Aujourd'hui, je voudrais vous parler d'un homme extraordinaire. Il était d'une humanité exceptionnelle, toujours disponible, toujours attentif à ma modeste personne de jeune enfant. Il n'hésitait pas à me poser des questions pour savoir si j'allais bien, si j'étais heureux de vivre, ou si j'avais besoin de quelque chose. Il s'appelait Antoine. Il était polonais. Il était arrivé en France tardivement, presque adulte déjà et parlait très mal le français. C'était un colosse. Une de ces statures imposantes que la nature fabrique parfois. Il avait vite trouvé du travail, à la gare de triage du Pont Cardinet, à Paris. Il colportait toute la journée des charges, les sortant d'un wagon à l'arrêt pour les charger ailleurs. Et pourtant c'était le plus doux des hommes, le plus attentif, le plus humain que j'aie jamais rencontré dans ma vie. Son seul atout dans l'existence, c'était sa force physique. Alors il l'employait comme il pouvait. Une fois par semaine, dans l'arrière-salle d'un café proche de chez moi, il organisait ce qu'on appelle « un bras-de-fer » . Il acceptait d'être défié par qui voulait. Il posait un billet de 10 francs, autant que je me souvienne, sur la table devant lui. Pour s'essayer à le battre, il fallait en faire autant, mettre un billet équivalent. Le gagnant remportait la mise. C'était toujours lui. Il ne perdait jamais. Je me souviens de ce soir-là où j'ai vu défiler quatre ou cinq costauds, venus exprès, de loin parfois, qui n'ont rien pu faire, que s'incliner. J'ai oublié de vous dire qu'Antoine était un voisin, j'habitais au-rez-de-chaussée, et lui au premier étage au-dessus de ma tête. C'était mon ami. Il avait un chien, à demi chien loup, Sultan, qui veillait sur moi, lui aussi. J'étais un enfant, à cette époque-là. J'avais, quoi?...Sept, huit ans. Ce soir-là donc, celui dont je vous parle, mon père était à proximité, assis à une table voisine, avec ma Maman. Je n'en pouvais plus. J'ai été le trouver...

--Dis, P'pa, est-ce que je peux essayer, moi aussi?

J'avais l'impression que les précédents ne savait pas s'y prendre.

--Qu'est-ce que tu racontes?

--Si, si, je t'assure, je crois savoir pourquoi, les autres, ils n'y arrivent pas!

Mon père a consulté Antoine du regard, par-dessus ma tête, puis a sorti un billet de dix francs et me l'a tendu.

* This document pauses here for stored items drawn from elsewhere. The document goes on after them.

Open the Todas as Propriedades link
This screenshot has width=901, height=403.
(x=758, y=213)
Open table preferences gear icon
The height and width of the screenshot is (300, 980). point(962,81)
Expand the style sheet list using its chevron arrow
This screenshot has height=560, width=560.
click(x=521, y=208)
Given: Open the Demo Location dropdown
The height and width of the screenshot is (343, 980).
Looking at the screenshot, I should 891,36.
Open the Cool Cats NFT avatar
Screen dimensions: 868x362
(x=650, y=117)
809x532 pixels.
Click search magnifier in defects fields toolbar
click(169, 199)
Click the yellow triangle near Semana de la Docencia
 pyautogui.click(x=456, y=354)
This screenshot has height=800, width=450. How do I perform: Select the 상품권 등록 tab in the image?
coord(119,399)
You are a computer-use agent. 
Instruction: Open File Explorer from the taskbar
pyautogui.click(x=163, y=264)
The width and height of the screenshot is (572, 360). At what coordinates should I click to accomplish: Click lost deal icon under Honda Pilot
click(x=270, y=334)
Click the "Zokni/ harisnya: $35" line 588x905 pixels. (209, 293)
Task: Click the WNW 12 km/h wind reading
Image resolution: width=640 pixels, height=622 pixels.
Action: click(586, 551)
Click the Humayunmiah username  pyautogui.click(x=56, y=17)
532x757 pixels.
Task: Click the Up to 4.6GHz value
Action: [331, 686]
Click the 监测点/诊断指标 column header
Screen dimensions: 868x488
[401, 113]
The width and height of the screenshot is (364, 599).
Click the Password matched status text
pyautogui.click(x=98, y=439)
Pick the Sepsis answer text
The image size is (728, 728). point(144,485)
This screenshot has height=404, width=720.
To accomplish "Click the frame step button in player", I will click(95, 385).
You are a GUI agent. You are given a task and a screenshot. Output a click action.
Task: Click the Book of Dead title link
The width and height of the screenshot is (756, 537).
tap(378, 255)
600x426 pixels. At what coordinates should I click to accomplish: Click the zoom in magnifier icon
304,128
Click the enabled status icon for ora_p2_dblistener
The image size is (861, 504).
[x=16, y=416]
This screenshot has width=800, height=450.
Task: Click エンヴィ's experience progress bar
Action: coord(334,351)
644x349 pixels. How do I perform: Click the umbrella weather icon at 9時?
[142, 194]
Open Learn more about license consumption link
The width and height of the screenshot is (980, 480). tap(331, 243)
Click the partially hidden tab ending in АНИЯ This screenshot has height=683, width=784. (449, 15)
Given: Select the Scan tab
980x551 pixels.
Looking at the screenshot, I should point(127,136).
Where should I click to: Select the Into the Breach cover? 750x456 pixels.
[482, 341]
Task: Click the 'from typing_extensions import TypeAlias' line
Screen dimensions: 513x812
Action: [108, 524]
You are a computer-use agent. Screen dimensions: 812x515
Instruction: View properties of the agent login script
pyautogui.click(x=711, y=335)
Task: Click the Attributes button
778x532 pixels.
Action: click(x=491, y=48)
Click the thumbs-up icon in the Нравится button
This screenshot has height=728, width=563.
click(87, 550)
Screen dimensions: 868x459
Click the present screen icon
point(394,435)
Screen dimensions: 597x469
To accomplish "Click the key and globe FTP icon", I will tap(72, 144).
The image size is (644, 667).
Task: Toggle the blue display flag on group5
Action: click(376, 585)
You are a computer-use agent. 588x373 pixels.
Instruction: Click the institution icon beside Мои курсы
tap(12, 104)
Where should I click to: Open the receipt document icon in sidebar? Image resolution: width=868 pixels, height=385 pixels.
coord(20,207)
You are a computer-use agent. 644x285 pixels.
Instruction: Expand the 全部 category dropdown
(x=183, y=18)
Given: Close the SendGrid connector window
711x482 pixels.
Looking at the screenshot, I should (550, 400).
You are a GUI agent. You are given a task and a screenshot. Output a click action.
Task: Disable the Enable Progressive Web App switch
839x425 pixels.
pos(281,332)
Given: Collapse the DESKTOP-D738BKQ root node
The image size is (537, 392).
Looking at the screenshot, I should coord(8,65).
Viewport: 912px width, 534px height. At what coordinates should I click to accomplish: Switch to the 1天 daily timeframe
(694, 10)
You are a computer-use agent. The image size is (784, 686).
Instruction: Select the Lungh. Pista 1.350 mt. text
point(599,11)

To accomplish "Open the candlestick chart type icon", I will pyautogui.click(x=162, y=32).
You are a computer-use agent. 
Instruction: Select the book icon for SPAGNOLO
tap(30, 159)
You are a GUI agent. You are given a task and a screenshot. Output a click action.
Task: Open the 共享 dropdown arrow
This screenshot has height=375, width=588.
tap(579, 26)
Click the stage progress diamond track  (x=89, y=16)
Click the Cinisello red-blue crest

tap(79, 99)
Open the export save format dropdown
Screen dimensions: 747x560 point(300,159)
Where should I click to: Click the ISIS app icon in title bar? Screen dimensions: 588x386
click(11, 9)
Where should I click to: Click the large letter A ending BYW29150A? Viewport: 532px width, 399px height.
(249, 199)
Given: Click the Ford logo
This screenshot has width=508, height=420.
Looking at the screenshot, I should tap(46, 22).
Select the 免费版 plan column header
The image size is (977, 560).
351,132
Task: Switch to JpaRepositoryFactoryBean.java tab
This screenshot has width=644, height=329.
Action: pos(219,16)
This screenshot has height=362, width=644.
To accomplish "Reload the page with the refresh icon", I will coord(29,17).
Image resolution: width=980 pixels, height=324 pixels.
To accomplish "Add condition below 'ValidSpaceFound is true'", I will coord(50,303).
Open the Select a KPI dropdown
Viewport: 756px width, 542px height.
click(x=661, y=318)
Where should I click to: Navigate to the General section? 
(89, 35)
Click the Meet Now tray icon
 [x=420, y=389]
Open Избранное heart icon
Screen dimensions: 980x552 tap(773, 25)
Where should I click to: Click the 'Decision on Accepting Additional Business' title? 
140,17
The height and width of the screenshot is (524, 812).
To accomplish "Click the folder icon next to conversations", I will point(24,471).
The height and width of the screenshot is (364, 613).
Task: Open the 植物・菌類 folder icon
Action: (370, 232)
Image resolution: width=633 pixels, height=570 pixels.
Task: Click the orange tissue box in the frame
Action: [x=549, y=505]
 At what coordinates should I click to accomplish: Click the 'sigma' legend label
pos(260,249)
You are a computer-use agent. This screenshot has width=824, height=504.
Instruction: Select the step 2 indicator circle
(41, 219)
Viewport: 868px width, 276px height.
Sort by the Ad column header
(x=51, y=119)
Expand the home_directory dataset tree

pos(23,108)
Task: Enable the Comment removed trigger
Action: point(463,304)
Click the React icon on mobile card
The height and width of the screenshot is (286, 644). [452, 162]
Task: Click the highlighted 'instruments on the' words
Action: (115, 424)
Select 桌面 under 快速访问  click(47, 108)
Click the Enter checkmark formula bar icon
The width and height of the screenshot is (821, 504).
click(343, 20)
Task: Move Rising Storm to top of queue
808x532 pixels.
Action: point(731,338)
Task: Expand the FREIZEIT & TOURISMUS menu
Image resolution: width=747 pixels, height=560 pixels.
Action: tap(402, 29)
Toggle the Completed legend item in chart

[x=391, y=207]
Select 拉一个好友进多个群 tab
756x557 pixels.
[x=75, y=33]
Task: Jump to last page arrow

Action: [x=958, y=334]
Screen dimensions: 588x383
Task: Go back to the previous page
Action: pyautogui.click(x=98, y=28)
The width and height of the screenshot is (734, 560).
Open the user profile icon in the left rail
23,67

J'ai posé les dix francs devant Antoine, et j'ai dit:

--Antoine! Je veux essayer!

--Bon, a dit Antoine, mais sans tricher, alors, hein?

--Je te le promets, je le jure! Ai-je dit de bonne foi.

Je me suis assis en face de lui, j'ai perché ma petite main de rien du tout dans sa grosse pogne dure comme fer, j'avais eu du mal à loger mes doigts entre les siens, et je l'ai regardé droit dans les yeux.

--C'est toi qui donnes le signal? m'a demandé Antoine.

--Oui, j'ai dit. Maintenant!

Et je me suis arc-bouté de toutes mes forces.

 

J'avais huit ans.

J'y croyais. Je suis devenu tout rouge, je le sentais, et tout mon corps participait à l'effort, et mes pieds sur le sol, et même le son qui sortait malgré moi de ma gorge... et soudain, j'ai vu le bras d'Antoine qui commençait...légèrement... à ployer!... Je n'en revenais pas! Mais si... Il cédait, petit à petit... J'ai regardé Antoine, et j'ai bien vu, sur son visage, les traces d'un effort inouï, intense, un vrai, qu'on ne peut pas imiter... Et je lui ai ployé la main jusque sur la table!

Il a repris son souffle.

--Dis donc, t'es rudement costaud, qu'il m'a dit, avec son énorme accent polonais.

Je ne l'avais jamais vu perdre avec qui que ce soit.

Et il n'a jamais perdu une seule fois après moi.

--Je peux ramasser...la mise, j'ai demandé timidement.

--Bien sûr, c'est normal, puisque t'as gagné.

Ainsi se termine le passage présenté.